Em 2008, elas invadiram um escritório da companhia energética do distrito de Banda e obrigaram funcionários a restabelecer a energia que tinha sido cortada para extrair propina e subornos. Elas também brigaram pelo fim do casamento infantil e pela alfabetização das mulheres.
E porque é preciso ter uma “gangue” para ajudar mulheres em Bundelkhand? Essa aérea superpovoada é palco de guerras diárias contra uma sistema político corrupto, terras inférteis e o patriarcal sistema da hierarquia de castas.
Em sua curta existência, o grupo já enfrenta acusações de tumultos, ataque aos funcionários do governo, reunião ilegal e obstrução da justiça. Meses atrás, após o estupro de uma mulher dalit por um homem de uma casta superior, a polícia sequer registrou o caso. Moradores que protestavam foram presos.
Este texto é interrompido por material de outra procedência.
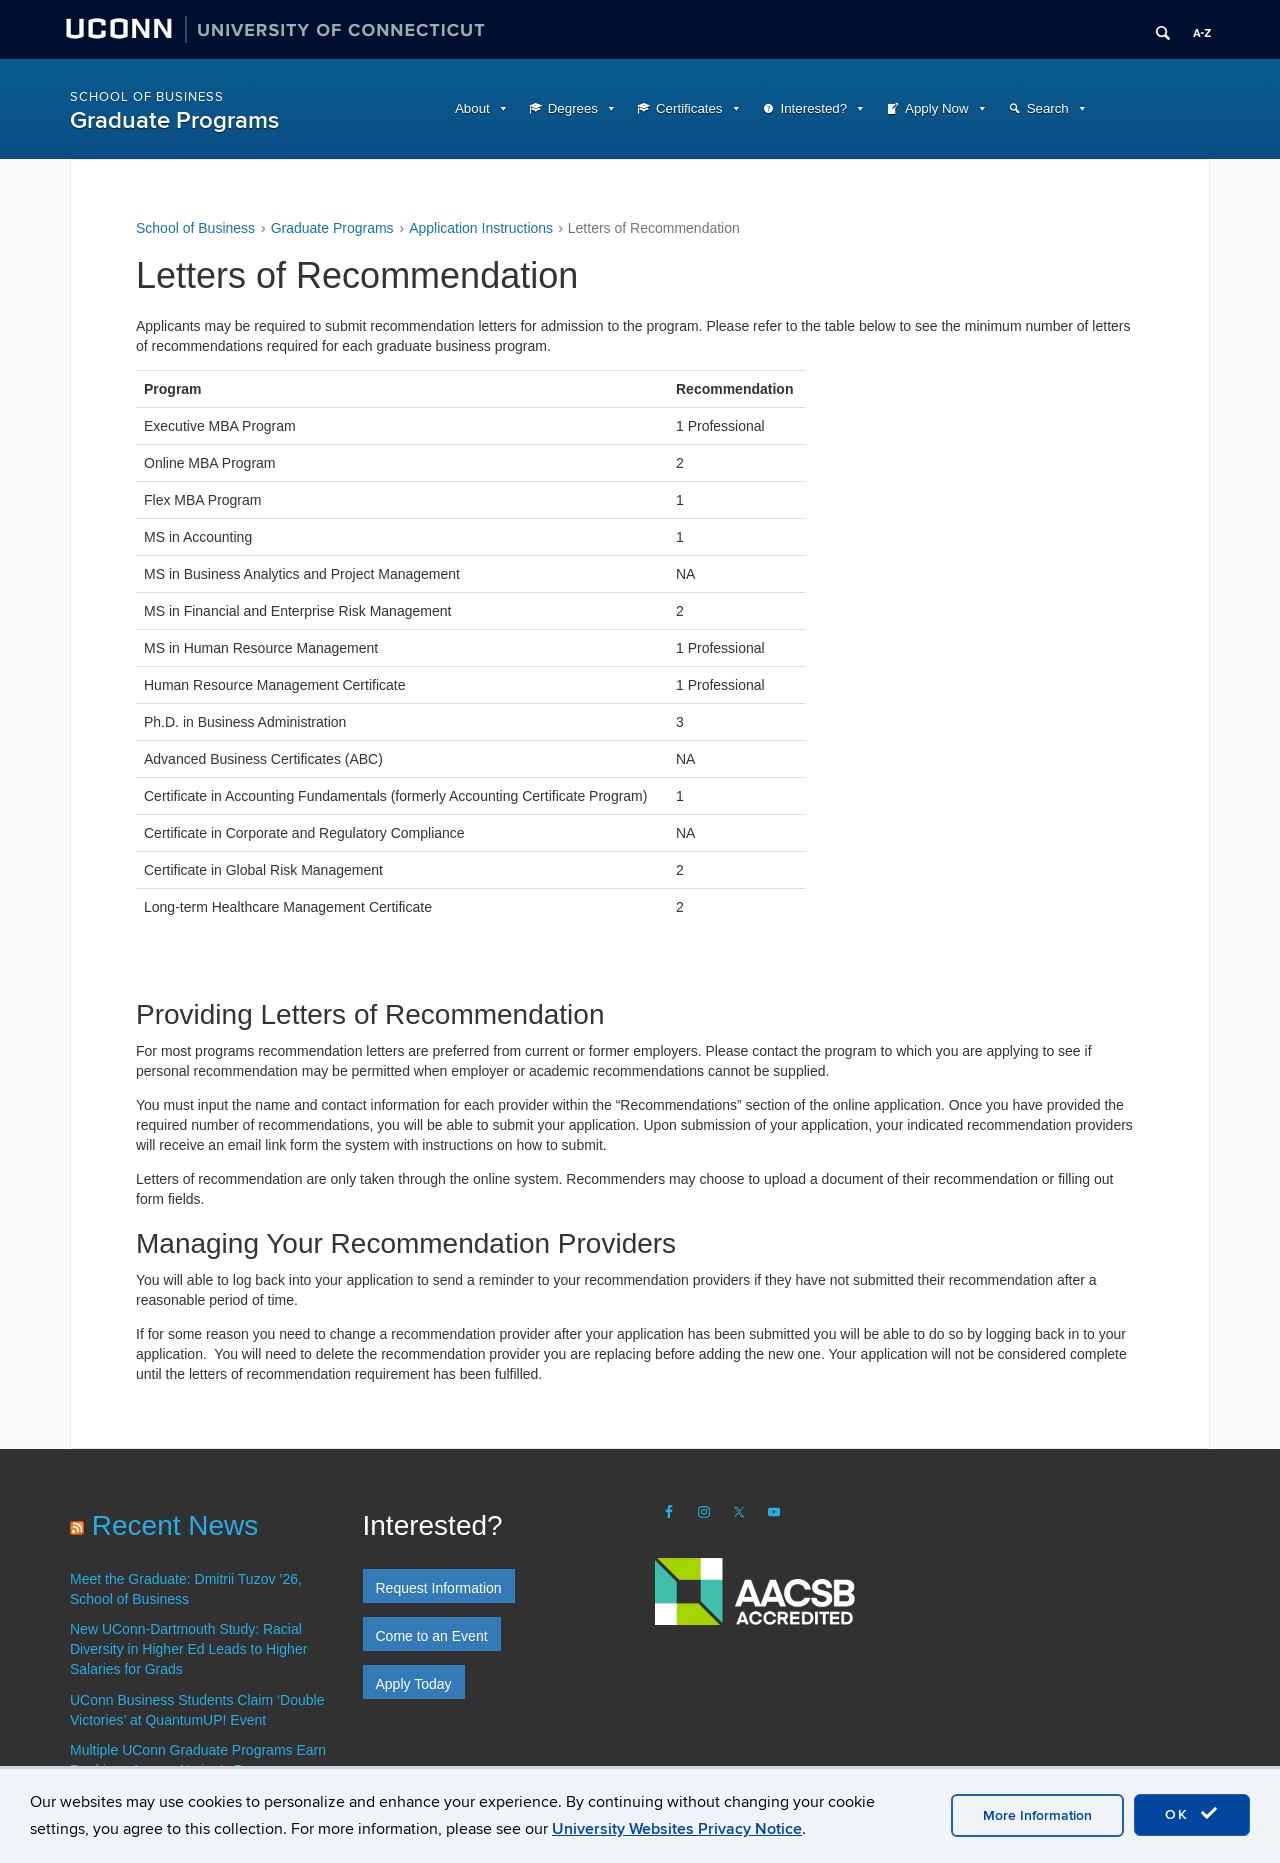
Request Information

A gangue buscou justiça e invadiu a delegacia de polícia, exigindo que os aldeões fossem liberados e que fosse registrada uma queixa contra o agressor. Quando o policial se recusou a cumprir tal pedido, a quadrilha atacou a delegacia com as varas de bambu e um inquérito contra o criminoso está em andamento agora.
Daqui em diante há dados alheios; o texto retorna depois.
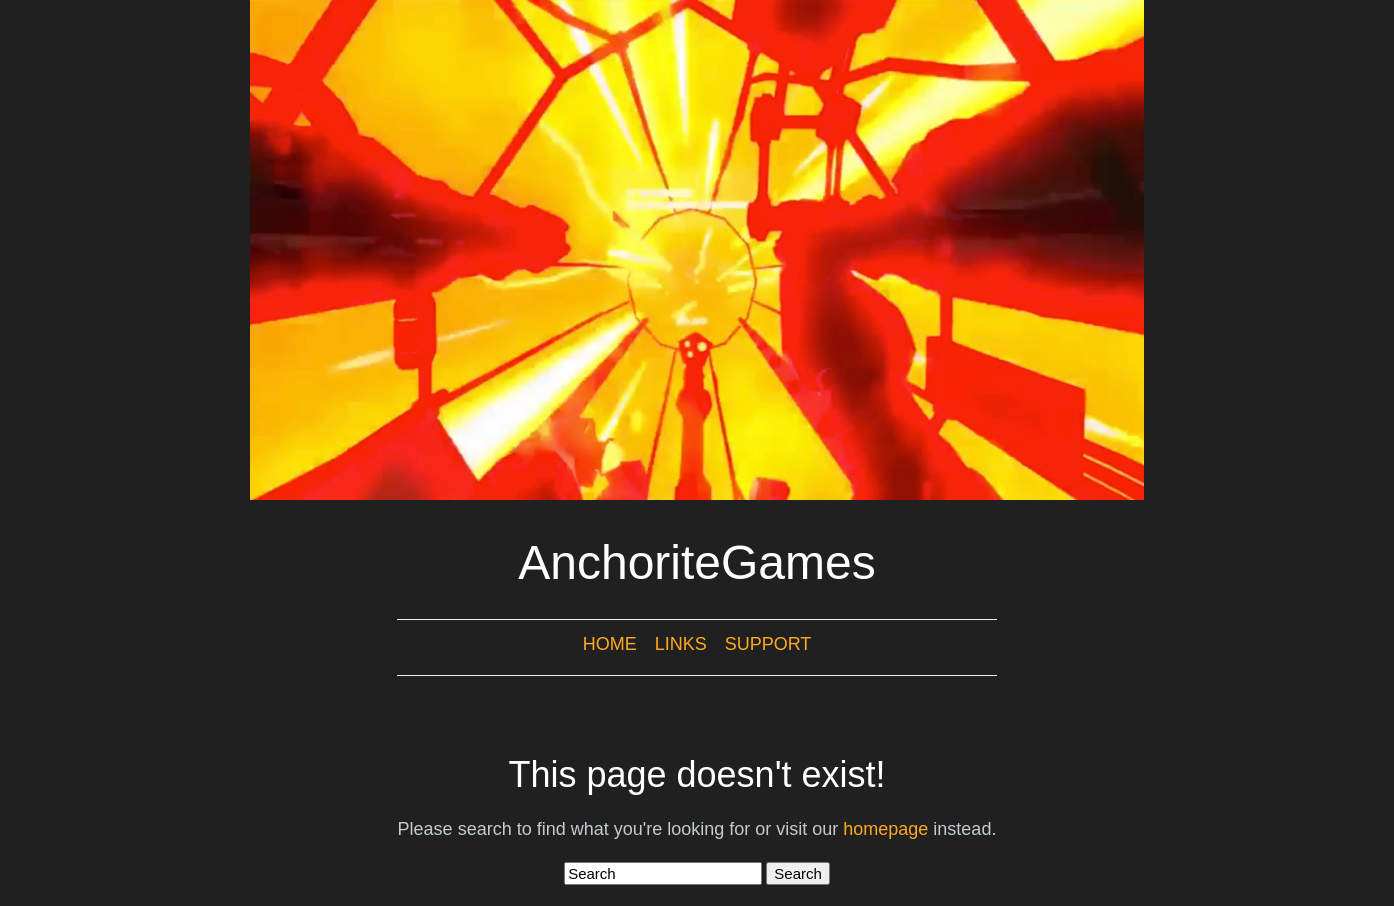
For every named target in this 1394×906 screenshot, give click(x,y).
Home (610, 644)
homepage (885, 829)
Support (768, 644)
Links (681, 644)
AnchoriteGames (697, 562)
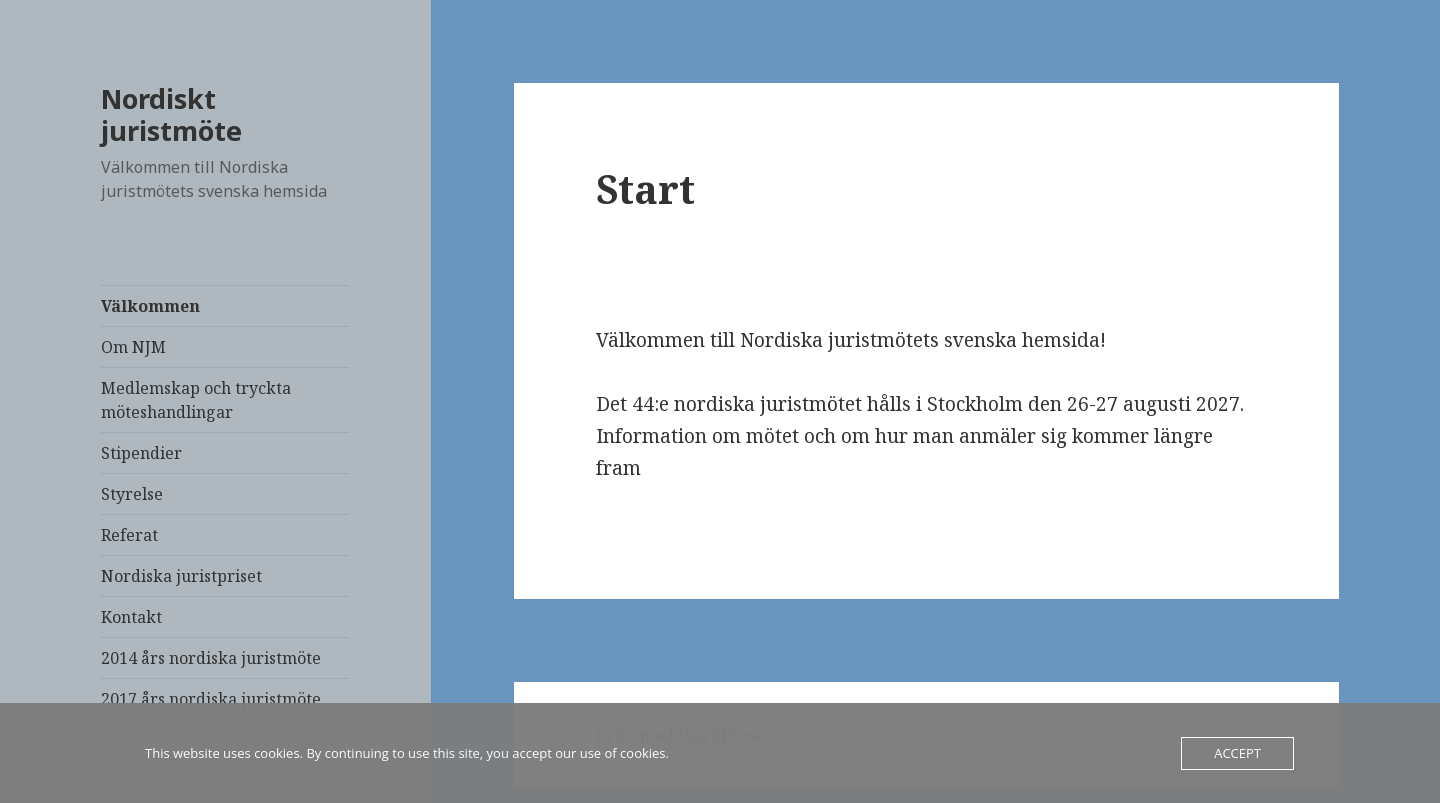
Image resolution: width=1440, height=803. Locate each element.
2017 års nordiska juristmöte (211, 699)
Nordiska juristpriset (181, 576)
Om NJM (133, 347)
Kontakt (131, 617)
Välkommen (150, 306)
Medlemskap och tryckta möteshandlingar (196, 400)
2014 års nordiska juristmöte (211, 658)
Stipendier (141, 453)
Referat (129, 535)
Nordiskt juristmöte (171, 114)
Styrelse (132, 494)
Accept (1237, 753)
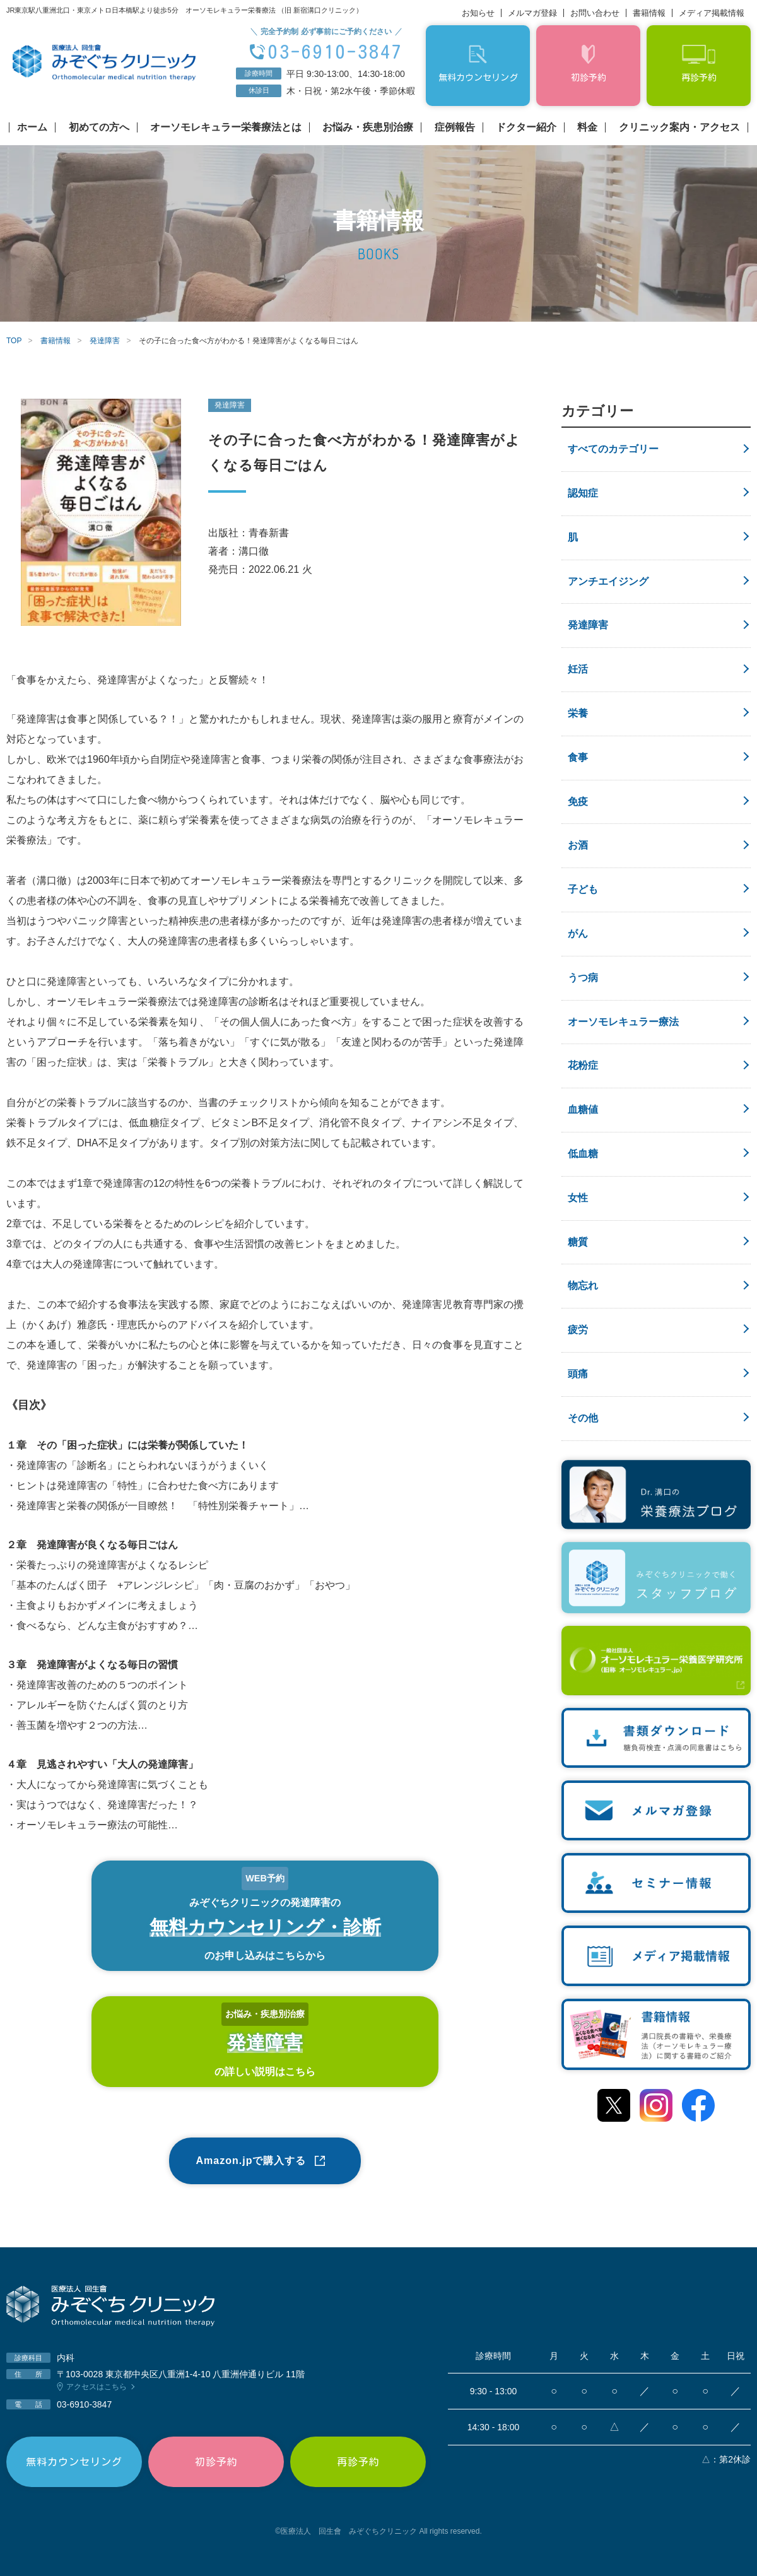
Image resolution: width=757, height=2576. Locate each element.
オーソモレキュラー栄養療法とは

O Gulabi Gang é um exemplo de união e solidariedade entre mulheres e tem muito a oferecer ao contexto de violência vivenciado por mulheres, lésbicas, bichas afeminadas e pessoas trans no Brasil. A forma de ativismo do Gulabi Gang é ação direta, que se empenha não apenas em questionar as condições da mulher, como também em oferecer suporte àquelas que se encontram em situações de risco. Esses esforços nos acordam para a realidade de violência que atinge milhares de mulheres diariamente, um tipo de experiência insubstituível, cuja lacuna não pode ser preenchida por nenhum estudo acadêmico.
Notas
1 – Esta última estratégia tem sido aplicada com sucesso em muitas sociedades antiautoritárias ao longo da história, incluindo a Igbo, na Nigéria, hoje. Por exemplo, ver Judith Van Allen, “‘Sitting on a Man’, Colonialism and the Lost Political Institutions of Igbo Women”, Canadian Journal of African Studies, v. 2, 1972, p. 211-219.